The opening Introsyndicate fades directly into 3:70am: that elusively foggy time when the dreamy-hazy night pulses on in one’s head, despite the body’s insistence to call it a night; and if one frequents discos, bars, jazz clubs, and late-night hangs, then you’re already familiar with the musical disposition the band evokes when they extemporize on this driving funky-mellow groove.
When the worries of the day are washed away by activities of the night, distant bitter and sweet memories can rise to the surface of one’s consciousness. The march of time conjured in the enigmatically titled Powder Monkies, and the carefree childlike dreaminess it paints, acts as a evocative foreshadow for the beautifully conceived Mother that appears later in the album. From the two note falling melody, “mo – ther,” that opens the track, to its emotional climax, this penetratingly sumptuous ballad themed on the most fundamental and complex of human relationships, is a musical tour-de-force. Featuring Young’s lyrically virtuosic trombone, with brilliant contributing solos from Manusama and Benton (and outstanding ensemble playing by all), Mother demonstrates what a tight-knit and mature syndicate this band truly is, despite its relatively recent formation.

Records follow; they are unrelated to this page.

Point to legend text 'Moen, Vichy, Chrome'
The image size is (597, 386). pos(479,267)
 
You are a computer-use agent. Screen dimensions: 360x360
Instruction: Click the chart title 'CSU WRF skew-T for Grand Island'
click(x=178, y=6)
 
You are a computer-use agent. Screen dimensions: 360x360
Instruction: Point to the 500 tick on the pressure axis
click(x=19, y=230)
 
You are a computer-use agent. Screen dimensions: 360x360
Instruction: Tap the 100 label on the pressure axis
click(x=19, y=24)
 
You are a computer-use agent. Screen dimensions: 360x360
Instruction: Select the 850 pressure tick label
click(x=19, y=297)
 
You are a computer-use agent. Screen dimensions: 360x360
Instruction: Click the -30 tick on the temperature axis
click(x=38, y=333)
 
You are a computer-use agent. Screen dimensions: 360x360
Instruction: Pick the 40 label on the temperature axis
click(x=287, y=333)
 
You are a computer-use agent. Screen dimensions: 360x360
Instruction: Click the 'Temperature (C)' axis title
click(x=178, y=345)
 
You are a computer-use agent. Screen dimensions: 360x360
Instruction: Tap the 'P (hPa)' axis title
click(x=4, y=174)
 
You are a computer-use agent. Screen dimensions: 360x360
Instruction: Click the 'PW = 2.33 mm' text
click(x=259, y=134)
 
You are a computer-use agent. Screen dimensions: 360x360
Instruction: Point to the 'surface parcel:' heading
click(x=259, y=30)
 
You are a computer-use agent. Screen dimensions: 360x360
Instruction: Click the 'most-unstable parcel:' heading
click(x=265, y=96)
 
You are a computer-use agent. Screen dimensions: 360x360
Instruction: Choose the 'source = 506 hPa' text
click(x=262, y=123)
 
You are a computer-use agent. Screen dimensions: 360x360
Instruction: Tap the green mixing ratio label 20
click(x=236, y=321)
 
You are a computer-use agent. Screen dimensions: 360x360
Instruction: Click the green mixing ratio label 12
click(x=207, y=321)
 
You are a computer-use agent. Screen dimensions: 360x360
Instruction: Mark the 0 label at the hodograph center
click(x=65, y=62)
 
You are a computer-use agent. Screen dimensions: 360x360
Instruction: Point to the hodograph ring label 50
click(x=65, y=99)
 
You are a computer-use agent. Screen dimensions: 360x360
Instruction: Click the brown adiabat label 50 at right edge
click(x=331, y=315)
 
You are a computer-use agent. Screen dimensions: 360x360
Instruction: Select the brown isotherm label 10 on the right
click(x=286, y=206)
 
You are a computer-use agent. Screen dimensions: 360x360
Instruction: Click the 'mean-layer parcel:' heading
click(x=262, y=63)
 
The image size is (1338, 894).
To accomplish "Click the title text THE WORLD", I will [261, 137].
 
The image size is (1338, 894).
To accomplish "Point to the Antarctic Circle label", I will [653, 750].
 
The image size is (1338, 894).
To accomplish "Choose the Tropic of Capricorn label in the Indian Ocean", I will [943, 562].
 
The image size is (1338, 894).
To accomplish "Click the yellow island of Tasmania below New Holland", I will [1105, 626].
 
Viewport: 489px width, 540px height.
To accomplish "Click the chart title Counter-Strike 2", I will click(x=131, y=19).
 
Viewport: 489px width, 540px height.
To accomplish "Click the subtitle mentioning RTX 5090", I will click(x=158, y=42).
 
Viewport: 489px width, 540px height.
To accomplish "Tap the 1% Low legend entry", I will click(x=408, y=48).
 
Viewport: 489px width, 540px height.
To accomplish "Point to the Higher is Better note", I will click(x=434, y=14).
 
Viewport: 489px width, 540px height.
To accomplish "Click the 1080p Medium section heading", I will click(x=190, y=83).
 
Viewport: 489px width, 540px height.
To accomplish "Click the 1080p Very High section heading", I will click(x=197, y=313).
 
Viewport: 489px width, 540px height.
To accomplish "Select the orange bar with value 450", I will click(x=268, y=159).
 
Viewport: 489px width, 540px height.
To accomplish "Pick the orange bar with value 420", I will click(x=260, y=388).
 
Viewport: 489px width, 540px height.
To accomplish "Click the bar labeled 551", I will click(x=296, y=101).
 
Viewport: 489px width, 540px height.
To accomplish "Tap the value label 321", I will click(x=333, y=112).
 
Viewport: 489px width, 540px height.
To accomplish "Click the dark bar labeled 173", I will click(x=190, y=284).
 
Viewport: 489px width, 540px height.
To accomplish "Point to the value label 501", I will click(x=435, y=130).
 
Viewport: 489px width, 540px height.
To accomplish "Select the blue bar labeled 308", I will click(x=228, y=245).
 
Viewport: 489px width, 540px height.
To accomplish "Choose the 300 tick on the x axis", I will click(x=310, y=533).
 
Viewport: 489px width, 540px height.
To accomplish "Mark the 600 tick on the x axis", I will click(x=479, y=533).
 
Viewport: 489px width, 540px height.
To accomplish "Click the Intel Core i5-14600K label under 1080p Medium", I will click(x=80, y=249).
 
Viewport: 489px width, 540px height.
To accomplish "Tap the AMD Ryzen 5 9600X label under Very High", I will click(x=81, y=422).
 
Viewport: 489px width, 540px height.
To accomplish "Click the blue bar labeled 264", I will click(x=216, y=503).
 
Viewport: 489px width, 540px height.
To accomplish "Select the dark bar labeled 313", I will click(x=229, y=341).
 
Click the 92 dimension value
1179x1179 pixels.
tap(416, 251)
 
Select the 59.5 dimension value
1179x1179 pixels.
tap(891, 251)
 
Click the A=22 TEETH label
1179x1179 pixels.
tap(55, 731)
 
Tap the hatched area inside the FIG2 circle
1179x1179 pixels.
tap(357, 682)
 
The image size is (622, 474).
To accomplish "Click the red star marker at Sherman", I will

With, BS’n, Saladin, and Naw, Bassment Syndicate elucidates that although it has a penchant for cross-stylistic experimentation, their roots are firmly planted in jazz, (particularly in the classic pop-funk-jazz fusion heralded by Miles Davis and his bands of the 1970s). BS’n, with its 70s funk groove, replete with classic guitar pedal effects in combination with extended harmonies and angular solos, and Saladin led in tandem by Azmi’s driving backbeat and Fook’s (who is featured in a tightly-conceived, virtuosic solo) energetic slapbass technique, these two tunes are also vehicles for Young’s formidable skills as an improviser. Naw, with its morning misty richness, supplied by the rhythm section, features Young on a Bill Evan’s inspired piano in dialogue with Benton’s electronic keyboard vocalizing.
The ebullient Polaroid, rounds out this remarkable album, and captures the unbridled joy of waking up to a new day, fresh with possibility. This sunrise snapshot is apt metaphor for Bassment Syndicate’s fantastic debut, and the diversely vibrant, multifaceted South East Asian musical scene they represent.